I am not the only parent struggling to cope with an empty bedroom, one fewer place setting at the dinner table and fewer dirty socks and damp towels to pick up from the bathroom floor.

 

One mother told me how she went back to work the weekend after dropping her daughter off and cried at her desk, on and off, for four days.

 

“Every time someone asked me what I was crying about and I told them, it often set them off as well,” she said.

 

A dad emailed, describing his sad farewell as he watched his daughter walk away and not look back. She was the one who was very musical. Without her piano, violin and voice, he explained: “What we notice most is how quiet the house has suddenly become.”

 

Another parent told how she returned home, distraught, after leaving her son behind at Liverpool University and started steam cleaning her kitchen as a way of distracting herself. She moved on to the living room, bedrooms and bathroom.

 

“If you were in my house and stood still for a moment, I would have steam cleaned you as well,” she said.

 

Like her, I have been busy distracting myself. The weekend after Patrick left, I decided I would clear out his room, which has always looked like a bombsite.

 

After a pretty ruthless attack, which involved delving into drawers and crawling into the dark recesses under his bed, I emerged with stacks of bin bags, half for the rubbish bins and half for the charity shops. Then I moved on to his other brothers’ rooms. So far, I have 12 bags for charity and 13 for the bins. And I’m not finished yet.

 

Just two weeks before Patrick headed for university, his two older brothers, who have just graduated, left for London. So I am suffering from a particularly bad case of ‘empty nest syndrome.’

 

Having had five boys at home all summer, our household has suddenly shrunk from seven to four. And while I reassure myself that while they’re at university they have long holidays and come home for extended periods, the world of work is different.

 

Charlie, 21, now has four weeks’ holiday a year, and I don’t expect he will want to spend all of that with his mum and dad. William, 22, has embarked on a three month paid internship and, of course, we hope there might be a job at the end of it, which would mean he won’t be coming home much either.

 

It’s their youngest brothers who probably feel it most. Roscoe, 15, and Albert, 12, have grown up, quite happily, in an atmosphere of benign neglect.

 

From the moment they were born, they’ve had to tag along after their older brothers. Because their dad and I were so busy with the other boys, they were often left to their own devices.

Supplied data »

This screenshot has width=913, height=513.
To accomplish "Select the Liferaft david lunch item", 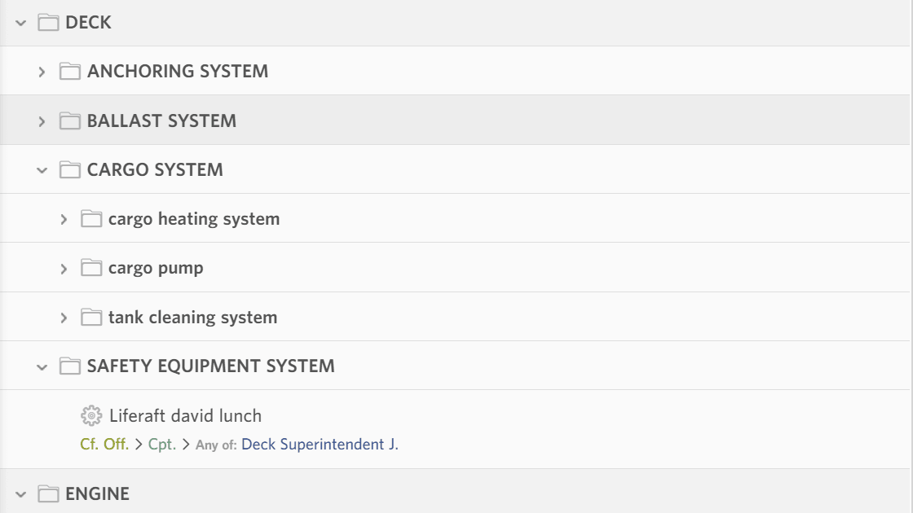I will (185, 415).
* * *
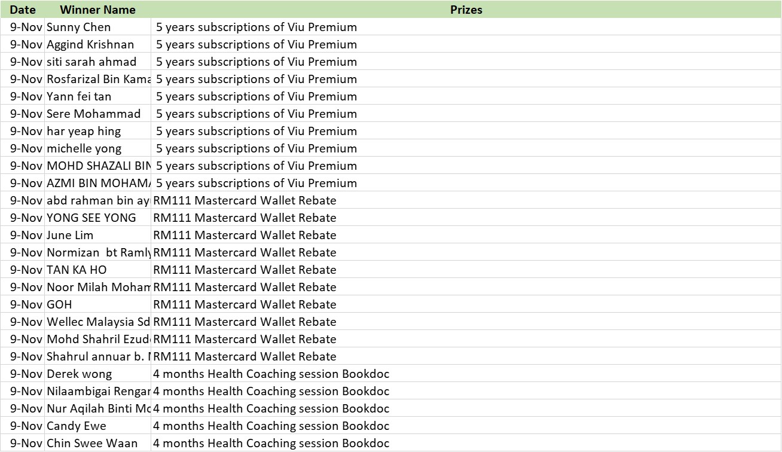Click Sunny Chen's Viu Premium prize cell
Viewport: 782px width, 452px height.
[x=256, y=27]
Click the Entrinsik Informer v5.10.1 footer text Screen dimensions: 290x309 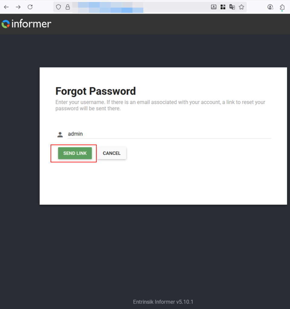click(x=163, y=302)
* * *
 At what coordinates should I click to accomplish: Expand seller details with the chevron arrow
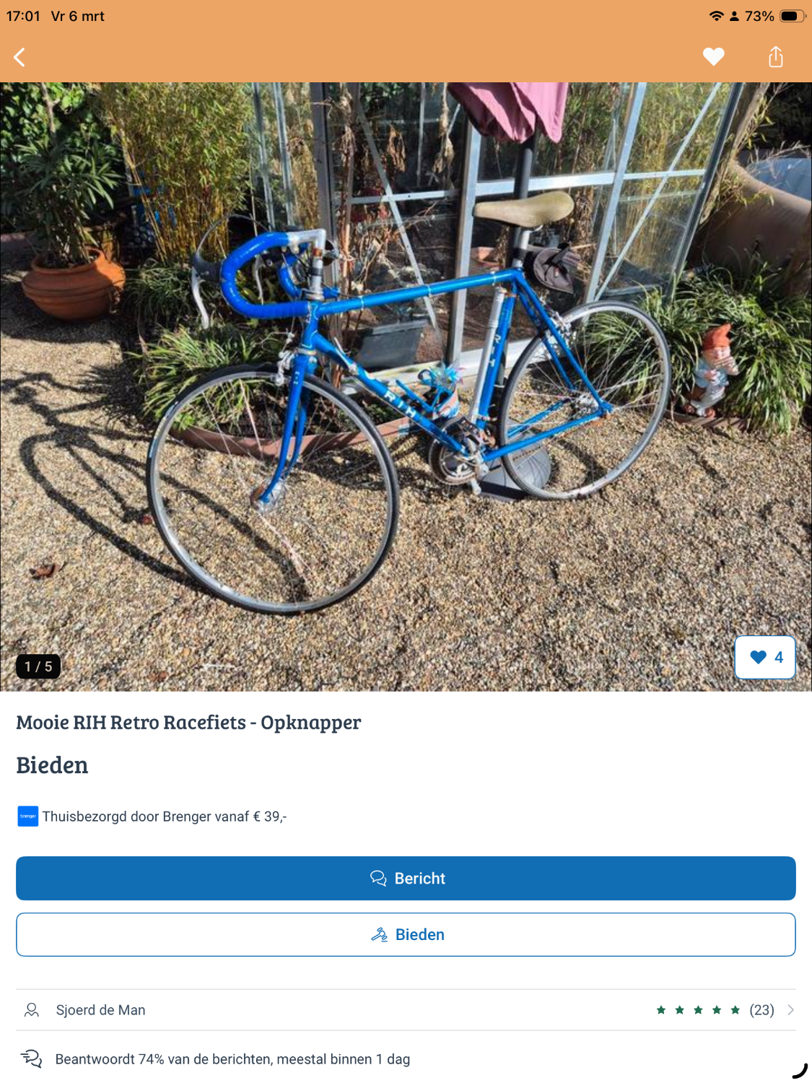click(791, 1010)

Check your understanding »
**1.** From the empty-nest essay, list the first names of the author's five sons.
**2.** Say whether each statement agrees with the empty-nest essay, answering yes or no and quoting the words that decide it.
(a) The mother who went back to work cried at her desk for four days.
(b) The parent who took up steam cleaning had left her son at Leeds University.
(c) So far the author has filled more bags for charity than for the bins.
**3.** Write the next paragraph of the empty-nest essay, picking up after its last sentence.

Responses for each task »
**1.** Patrick, Charlie, William, Roscoe, Albert

**2.**
(a) Yes: "cried at her desk, on and off, for four days."
(b) No: "after leaving her son behind at Liverpool University"
(c) No: "So far, I have 12 bags for charity and 13 for the bins."

**3.**
Now, we’re in danger of turning into the sort of over-attentive, and slightly frightening, parents who constantly hover over their children, while making the rest of us feel guilty. 

 

The boys look startled when they come in from school and we’re suddenly showing an obsessional interest in what they have been doing all day. We’ve even started attempting to interfere with their homework, which they’re used to getting on with on their own.

 

If one of them needs a lift to rugby or football, we’re both jumping at the chance to be the one to take them, instead of begging the other to do it this time, or finding other parents to share lifts with.

 

The 12-year-old has been particularly quiet since they’ve all gone. In fact, he looks a bit sad. I asked him if he was missing them the other day.

 

“It’s bad,” he said bluntly. He used to love playing football with the bigger boys. And, being good mimics and quite funny, they could always make him laugh.

 

He misses their friends too. There are no more semi-comatose bodies lying around the house on a Saturday or Sunday morning after they’ve had a late night out and shared a taxi home. No more girlfriends coming to stay.

 

“But it’s really just them I miss. William and Charlie and Patrick and who they are,” he said glumly. I could have cried.

 

I went to find his dad: “We need to get a dog,” I said.

 

 

PATRICK phoned home last Wednesday: “What have you been up to?” I asked. “Not much, it’s a free day on a Wednesday,” he said. “But you have free days on Saturdays and Sundays. What do you need a free day on a Wednesday too for?” I asked, pointing out that he was paying £9,000 a year for the privilege of studying at university. “ Since he’s paying so much for it, ‘free’ is hardly the appropriate word.